**TASK DIRECTIONS**
Please give the material from the line holding "Given: Click the Self-service sidebar icon" through the line holding "will click(x=989, y=20).", inclusive, as a numbered list with blank lines left out.

>>>>>

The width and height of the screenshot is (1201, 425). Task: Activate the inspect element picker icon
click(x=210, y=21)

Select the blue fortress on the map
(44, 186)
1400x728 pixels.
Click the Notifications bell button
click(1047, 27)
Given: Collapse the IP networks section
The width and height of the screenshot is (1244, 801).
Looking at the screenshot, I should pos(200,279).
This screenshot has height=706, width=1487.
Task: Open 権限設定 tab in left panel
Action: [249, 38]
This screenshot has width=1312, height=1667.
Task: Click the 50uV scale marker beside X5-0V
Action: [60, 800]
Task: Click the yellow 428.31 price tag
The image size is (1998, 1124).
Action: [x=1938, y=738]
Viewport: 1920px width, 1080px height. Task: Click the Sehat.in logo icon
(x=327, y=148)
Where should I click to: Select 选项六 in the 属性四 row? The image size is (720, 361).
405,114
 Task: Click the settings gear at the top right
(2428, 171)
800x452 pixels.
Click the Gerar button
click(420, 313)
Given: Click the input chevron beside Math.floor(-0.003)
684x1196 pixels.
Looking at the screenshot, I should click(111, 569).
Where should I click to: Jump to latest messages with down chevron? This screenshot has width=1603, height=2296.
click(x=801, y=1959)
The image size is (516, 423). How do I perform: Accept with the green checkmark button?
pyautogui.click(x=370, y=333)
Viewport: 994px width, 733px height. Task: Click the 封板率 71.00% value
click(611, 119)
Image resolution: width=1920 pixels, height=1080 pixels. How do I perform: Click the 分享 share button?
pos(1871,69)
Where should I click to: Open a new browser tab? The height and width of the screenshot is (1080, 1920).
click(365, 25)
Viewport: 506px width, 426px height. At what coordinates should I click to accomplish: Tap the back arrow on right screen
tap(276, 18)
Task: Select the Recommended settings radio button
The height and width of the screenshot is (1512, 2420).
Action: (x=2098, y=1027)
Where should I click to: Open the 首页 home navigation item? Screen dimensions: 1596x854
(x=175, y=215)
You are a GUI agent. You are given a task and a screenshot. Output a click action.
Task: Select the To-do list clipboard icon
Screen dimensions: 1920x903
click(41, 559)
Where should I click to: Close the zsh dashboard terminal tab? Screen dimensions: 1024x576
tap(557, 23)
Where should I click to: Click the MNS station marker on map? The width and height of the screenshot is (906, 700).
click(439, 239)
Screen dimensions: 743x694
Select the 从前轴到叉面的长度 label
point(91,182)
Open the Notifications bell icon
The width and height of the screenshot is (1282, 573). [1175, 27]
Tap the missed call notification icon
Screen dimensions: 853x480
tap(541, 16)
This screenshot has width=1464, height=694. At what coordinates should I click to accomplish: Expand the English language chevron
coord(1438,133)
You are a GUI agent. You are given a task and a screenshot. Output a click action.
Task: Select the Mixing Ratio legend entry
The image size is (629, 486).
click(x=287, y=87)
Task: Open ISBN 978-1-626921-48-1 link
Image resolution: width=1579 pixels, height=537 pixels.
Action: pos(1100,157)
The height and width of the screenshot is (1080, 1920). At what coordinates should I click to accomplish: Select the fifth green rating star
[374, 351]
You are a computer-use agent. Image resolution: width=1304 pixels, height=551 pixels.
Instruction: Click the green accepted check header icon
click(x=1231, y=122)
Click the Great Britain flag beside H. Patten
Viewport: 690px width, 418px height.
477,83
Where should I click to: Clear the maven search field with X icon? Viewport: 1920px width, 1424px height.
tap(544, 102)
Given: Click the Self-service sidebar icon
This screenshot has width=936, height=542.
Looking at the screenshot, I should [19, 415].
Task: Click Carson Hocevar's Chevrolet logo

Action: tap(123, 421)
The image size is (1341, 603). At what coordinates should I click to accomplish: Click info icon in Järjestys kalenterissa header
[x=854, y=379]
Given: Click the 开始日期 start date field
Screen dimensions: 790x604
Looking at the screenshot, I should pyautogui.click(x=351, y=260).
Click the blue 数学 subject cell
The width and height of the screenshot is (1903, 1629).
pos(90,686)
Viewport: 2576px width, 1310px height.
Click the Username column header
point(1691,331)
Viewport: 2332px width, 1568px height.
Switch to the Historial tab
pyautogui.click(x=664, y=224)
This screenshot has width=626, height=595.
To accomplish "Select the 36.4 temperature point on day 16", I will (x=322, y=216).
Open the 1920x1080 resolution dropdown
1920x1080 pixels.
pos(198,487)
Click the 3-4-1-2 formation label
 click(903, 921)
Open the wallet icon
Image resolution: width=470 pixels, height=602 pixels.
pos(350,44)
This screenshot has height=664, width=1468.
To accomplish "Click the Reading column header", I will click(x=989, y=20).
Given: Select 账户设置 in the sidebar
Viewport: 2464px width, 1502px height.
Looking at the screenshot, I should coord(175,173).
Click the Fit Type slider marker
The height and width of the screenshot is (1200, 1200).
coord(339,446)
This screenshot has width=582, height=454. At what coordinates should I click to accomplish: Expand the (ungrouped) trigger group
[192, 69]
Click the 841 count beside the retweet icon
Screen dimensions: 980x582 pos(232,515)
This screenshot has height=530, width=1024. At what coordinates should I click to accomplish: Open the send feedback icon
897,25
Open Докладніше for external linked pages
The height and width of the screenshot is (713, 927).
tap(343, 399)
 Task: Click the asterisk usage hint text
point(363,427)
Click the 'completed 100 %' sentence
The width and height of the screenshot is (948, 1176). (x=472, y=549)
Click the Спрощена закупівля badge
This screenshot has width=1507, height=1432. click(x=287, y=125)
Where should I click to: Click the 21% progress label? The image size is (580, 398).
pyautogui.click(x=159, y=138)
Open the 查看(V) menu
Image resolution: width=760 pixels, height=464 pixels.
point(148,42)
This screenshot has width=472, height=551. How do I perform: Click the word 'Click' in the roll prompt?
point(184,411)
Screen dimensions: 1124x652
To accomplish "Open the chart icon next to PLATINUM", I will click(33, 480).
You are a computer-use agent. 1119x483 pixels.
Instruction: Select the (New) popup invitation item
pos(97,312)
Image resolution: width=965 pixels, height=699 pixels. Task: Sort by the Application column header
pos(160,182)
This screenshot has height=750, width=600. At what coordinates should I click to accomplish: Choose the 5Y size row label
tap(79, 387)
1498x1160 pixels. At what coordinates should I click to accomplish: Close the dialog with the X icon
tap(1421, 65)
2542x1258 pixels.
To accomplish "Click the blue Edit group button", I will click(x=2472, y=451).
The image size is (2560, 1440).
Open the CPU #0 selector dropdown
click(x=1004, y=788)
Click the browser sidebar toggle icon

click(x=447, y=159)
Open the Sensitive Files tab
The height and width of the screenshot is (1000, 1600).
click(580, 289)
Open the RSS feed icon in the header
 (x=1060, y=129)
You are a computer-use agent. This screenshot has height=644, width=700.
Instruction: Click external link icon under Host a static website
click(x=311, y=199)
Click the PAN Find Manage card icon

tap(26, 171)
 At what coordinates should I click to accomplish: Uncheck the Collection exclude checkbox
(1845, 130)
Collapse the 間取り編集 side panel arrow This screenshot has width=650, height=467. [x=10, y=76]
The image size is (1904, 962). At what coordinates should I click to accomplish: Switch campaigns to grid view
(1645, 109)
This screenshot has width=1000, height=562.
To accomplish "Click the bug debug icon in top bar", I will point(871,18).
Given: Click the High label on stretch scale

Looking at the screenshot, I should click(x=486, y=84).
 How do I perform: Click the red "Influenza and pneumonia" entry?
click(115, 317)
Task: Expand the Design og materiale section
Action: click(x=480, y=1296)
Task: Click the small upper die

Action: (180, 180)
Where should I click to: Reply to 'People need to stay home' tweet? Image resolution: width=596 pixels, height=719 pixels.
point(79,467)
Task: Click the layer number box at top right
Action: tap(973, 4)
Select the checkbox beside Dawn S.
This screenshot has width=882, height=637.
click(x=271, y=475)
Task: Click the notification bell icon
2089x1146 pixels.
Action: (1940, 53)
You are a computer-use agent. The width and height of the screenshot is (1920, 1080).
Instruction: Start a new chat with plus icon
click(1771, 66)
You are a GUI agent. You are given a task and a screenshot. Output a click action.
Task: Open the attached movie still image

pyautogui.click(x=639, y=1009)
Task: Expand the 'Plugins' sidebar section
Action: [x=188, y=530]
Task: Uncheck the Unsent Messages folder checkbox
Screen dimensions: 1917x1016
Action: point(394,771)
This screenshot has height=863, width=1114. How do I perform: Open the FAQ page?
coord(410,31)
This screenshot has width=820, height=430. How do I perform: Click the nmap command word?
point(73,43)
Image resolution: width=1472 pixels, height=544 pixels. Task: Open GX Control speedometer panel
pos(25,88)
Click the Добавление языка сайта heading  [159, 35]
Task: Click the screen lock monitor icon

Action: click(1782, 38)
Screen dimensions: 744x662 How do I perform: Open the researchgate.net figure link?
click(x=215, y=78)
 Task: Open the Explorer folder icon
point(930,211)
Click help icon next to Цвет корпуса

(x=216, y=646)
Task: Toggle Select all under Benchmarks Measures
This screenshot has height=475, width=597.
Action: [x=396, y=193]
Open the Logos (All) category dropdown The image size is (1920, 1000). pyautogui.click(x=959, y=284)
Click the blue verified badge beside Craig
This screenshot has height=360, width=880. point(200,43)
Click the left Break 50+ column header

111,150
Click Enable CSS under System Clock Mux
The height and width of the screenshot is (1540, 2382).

<<<<<

**FINAL RESULT**
1. Given: Click the Self-service sidebar icon
2. This screenshot has width=936, height=542.
3. Looking at the screenshot, I should [19, 415].
4. Task: Click Carson Hocevar's Chevrolet logo
5. Action: tap(123, 421)
6. The image size is (1341, 603). At what coordinates should I click to accomplish: Click info icon in Järjestys kalenterissa header
7. [x=854, y=379]
8. Given: Click the 开始日期 start date field
9. Screen dimensions: 790x604
10. Looking at the screenshot, I should pyautogui.click(x=351, y=260).
11. Click the blue 数学 subject cell
12. The width and height of the screenshot is (1903, 1629).
13. pos(90,686)
14. Viewport: 2576px width, 1310px height.
15. Click the Username column header
16. point(1691,331)
17. Viewport: 2332px width, 1568px height.
18. Switch to the Historial tab
19. pyautogui.click(x=664, y=224)
20. This screenshot has width=626, height=595.
21. To accomplish "Select the 36.4 temperature point on day 16", I will (x=322, y=216).
22. Open the 1920x1080 resolution dropdown
23. 1920x1080 pixels.
24. pos(198,487)
25. Click the 3-4-1-2 formation label
26.  click(903, 921)
27. Open the wallet icon
28. Image resolution: width=470 pixels, height=602 pixels.
29. pos(350,44)
30. This screenshot has height=664, width=1468.
31. To accomplish "Click the Reading column header", I will click(x=989, y=20).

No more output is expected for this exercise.